LA MÉDECINE PERSONNALISÉE, avec sa connotation humaniste, charrie beaucoup de promesses. « Elle représente une attente majeure : chaque individu a tendance à se considérer comme un cas particulier », résume Jean-Louis Touraine, député membre de l’OPECST. Mais que recouvre précisément le concept ?
« Il existe plusieurs définitions : d’abord, le traitement le plus personnalisé possible avec une prise en compte du malade dans sa totalité. Ensuite, c’est la prédiction des effets des médicaments et la prévision de la survenue des maladies, grâce aux tests génétiques ou au séquençage du génome », explique devant les parlementaires le généticien Axel Kahn. Une troisième acception recouvre la médecine stratifiée, qui catégorise les individus selon certaines de leurs caractéristiques génétiques.
Thérapies ciblées.
D’aucuns préfèrent parler de « precision-based medicine », pour marquer l’évolution franchie depuis l’evidence-based medicine. « On passe d’une approche probabiliste à une approche déterministe », analyse le Pr Florent Soubrier, responsable du département génétique du groupe La Pitié-Salpétrière-Charles Foix.
La pertinence de la médecine personnalisée est vérifiée depuis longtemps en oncologie. Dès la fin des années 1990, des thérapies ciblées sont introduites. « La chimiothérapie détruit les cellules en division, dont certaines sont saines. Grâce aux thérapies ciblées, des médicaments sont synthétisés pour inhiber une cible précise, un liant, un récepteur, ou une voie de signalisation » explique le Dr Christophe Le Tourneau, oncologue à l’Institut Curie. À l’hôpital, la localisation de la tumeur est primordiale : un exemple concret de médecine stratifiée.
Les médecins s’interrogent désormais sur la pertinence de l’identification de profils moléculaires. Certaines anomalies sont déjà recherchées, comme l’HER2 qu’on retrouve chez 20 % des patientes souffrant d’un cancer du sein. « On leur donne un anticorps ciblé pendant un an qui diminue par deux le risque de récidive » affirme le Dr Le Tourneau.
Faut-il aller plus loin et repérer toutes les anomalies moléculaires de chaque patient ? S’interroge l’oncologue. Pour y répondre, il a lancé l’essai SHIVA incluant 130 patients (200 escomptés) pour comparer l’efficacité d’une thérapie ciblée choisie en fonction du profil biologique de la tumeur à la chimiothérapie conventionnelle.

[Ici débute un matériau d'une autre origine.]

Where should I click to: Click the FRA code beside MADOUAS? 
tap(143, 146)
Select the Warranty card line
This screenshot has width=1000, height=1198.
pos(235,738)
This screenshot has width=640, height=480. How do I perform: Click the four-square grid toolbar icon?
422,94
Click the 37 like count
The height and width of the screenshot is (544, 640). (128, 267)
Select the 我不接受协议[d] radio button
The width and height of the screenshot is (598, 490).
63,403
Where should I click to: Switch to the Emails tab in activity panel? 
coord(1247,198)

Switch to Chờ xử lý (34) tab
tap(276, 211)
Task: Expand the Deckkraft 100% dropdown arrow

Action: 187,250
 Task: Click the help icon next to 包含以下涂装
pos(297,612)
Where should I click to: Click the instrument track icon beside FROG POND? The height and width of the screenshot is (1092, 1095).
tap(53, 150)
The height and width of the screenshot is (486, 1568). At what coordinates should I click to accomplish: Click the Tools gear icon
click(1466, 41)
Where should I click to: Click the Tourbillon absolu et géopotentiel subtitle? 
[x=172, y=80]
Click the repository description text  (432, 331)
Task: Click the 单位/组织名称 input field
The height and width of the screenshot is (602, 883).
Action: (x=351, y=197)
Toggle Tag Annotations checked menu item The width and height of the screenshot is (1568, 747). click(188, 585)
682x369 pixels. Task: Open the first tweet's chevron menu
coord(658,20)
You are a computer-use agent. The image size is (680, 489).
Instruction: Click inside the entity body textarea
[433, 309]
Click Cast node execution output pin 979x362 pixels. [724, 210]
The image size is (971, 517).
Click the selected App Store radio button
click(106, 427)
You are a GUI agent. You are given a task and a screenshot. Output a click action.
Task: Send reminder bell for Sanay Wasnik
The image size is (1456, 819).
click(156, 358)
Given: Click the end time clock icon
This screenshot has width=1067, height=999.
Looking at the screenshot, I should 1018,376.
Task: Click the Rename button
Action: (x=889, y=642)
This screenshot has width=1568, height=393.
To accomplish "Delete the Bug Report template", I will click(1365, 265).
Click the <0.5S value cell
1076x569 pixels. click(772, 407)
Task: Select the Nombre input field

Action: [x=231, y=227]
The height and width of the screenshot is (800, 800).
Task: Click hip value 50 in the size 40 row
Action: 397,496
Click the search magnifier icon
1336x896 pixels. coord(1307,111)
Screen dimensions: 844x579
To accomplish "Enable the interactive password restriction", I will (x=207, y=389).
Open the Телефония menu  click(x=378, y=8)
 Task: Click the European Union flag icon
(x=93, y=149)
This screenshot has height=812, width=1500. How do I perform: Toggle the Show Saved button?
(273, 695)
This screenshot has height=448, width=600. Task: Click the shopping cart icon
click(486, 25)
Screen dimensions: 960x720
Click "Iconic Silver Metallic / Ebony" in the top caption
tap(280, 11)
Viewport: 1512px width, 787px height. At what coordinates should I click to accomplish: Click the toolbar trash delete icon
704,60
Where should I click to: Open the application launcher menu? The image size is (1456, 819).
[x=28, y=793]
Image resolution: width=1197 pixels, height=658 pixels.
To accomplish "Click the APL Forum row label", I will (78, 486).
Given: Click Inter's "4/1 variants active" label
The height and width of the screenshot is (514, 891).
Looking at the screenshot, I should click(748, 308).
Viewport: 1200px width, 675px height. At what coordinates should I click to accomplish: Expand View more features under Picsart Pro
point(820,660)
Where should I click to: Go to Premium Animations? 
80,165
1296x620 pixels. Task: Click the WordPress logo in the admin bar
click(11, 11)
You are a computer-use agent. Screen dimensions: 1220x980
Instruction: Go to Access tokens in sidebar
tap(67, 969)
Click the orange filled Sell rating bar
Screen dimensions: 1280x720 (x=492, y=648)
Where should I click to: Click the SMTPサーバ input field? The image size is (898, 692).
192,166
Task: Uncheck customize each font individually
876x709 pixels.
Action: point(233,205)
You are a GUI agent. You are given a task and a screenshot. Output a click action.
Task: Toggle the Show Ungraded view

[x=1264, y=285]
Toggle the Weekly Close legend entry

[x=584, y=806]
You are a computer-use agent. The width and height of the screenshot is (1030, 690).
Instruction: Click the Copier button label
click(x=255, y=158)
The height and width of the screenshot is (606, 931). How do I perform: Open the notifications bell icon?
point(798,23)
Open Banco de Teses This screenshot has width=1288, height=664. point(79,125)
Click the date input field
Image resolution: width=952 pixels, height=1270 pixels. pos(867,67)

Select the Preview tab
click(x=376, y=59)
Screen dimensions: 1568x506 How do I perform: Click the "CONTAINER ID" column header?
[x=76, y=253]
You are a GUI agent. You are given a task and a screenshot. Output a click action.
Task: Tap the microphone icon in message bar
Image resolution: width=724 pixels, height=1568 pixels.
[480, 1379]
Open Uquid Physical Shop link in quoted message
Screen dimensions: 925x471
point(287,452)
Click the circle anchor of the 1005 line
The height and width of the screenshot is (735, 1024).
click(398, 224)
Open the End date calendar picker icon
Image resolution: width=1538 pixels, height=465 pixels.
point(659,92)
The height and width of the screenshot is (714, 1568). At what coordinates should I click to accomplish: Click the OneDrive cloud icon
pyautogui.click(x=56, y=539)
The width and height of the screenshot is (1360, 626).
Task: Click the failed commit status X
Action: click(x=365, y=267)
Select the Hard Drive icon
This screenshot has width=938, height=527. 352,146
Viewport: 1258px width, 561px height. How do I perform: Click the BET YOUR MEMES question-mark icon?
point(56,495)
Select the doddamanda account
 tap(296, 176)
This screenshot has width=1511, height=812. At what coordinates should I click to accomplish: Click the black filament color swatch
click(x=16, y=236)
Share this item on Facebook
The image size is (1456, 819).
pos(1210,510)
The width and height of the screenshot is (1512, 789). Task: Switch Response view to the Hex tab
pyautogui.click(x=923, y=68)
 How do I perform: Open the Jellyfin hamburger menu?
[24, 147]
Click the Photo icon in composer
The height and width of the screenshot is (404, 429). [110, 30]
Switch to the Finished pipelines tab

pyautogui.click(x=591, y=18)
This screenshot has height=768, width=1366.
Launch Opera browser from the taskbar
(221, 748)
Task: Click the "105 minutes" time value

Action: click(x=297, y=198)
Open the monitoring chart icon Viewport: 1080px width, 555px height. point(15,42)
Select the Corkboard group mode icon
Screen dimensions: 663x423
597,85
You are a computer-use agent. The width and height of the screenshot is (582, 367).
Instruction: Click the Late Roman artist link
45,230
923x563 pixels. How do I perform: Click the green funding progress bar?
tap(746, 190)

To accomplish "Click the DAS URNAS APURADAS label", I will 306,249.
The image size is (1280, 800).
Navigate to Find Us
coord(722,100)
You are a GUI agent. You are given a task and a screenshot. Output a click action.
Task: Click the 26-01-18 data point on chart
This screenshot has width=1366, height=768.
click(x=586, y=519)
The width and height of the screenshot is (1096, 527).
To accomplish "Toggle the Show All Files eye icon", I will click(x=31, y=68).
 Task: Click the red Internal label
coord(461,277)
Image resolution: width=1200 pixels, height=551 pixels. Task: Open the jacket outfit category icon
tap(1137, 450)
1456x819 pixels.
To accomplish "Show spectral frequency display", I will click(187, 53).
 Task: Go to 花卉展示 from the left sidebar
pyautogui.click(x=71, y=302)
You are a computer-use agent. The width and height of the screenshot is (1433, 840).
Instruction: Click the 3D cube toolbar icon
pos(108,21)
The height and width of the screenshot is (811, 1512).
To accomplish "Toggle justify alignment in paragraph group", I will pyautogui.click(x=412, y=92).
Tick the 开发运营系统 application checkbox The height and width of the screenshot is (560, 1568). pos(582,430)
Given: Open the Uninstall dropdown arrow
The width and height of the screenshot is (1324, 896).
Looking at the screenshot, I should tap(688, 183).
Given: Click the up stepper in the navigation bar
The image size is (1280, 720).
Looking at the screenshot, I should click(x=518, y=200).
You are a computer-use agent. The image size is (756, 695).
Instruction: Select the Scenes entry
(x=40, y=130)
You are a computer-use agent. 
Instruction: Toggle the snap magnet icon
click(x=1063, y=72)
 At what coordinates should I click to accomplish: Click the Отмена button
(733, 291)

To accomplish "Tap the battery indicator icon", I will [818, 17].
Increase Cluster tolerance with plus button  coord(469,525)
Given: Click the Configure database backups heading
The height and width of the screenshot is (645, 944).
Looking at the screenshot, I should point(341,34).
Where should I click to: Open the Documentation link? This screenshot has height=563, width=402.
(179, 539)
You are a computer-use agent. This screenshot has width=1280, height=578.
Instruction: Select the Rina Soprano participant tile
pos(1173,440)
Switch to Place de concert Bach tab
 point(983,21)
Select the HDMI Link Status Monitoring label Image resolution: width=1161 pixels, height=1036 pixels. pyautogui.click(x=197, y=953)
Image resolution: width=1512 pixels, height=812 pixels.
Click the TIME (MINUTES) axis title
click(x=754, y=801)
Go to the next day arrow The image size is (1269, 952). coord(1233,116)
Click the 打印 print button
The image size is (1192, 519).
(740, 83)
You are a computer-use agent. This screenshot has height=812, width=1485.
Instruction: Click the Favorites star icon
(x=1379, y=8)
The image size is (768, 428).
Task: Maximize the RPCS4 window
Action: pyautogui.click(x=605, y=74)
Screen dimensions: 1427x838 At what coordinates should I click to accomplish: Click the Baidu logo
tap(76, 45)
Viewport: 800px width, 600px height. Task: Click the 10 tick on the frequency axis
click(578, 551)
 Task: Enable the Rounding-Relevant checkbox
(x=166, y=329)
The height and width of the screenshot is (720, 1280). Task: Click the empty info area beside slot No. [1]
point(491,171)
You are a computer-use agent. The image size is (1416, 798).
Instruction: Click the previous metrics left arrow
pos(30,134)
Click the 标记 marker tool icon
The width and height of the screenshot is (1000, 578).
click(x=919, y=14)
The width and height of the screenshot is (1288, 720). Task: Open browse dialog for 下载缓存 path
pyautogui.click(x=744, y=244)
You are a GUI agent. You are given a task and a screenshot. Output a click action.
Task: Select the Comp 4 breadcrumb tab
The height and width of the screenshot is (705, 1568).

La médecine génomique permet au moins de mieux comprendre certains cancers, comme le colorectal. « Longtemps considérée comme une maladie homogène (95 % sont des adénocarcinomes), la maladie s’est révélée très hétérogène sur le plan moléculaire », observe le Pr Pierre Laurent-Puig (Georges Pompidou et Inserm). Les « omics »* ont ainsi permis d’identifier 6 groupes aux caractéristiques spécifiques et aux pronostics différents.
Au-delà du cancer.
La médecine personnalisée est très utilisée dans les maladies héréditaires ou orphelines, comme la drépanocytose ou la leucémie promyélocytaire. Le taux de guérison pour cette dernière pathologie était de 25 % à la fin des années 1970 avec une chimiothérapie. Grâce à la synergie de l’arsénique et de l’acide rétinoïque, la plupart des malades sont guéris. « Cela ne peut être généralisé aux autres leucémies. Il faut trouver les biomarqueurs, et former les équipes, le séquençage est complexe, mais les résultats sont impressionnants », estime le Pr Hugues de Thé, chef du service de biochimie à l’hôpital Saint-Louis.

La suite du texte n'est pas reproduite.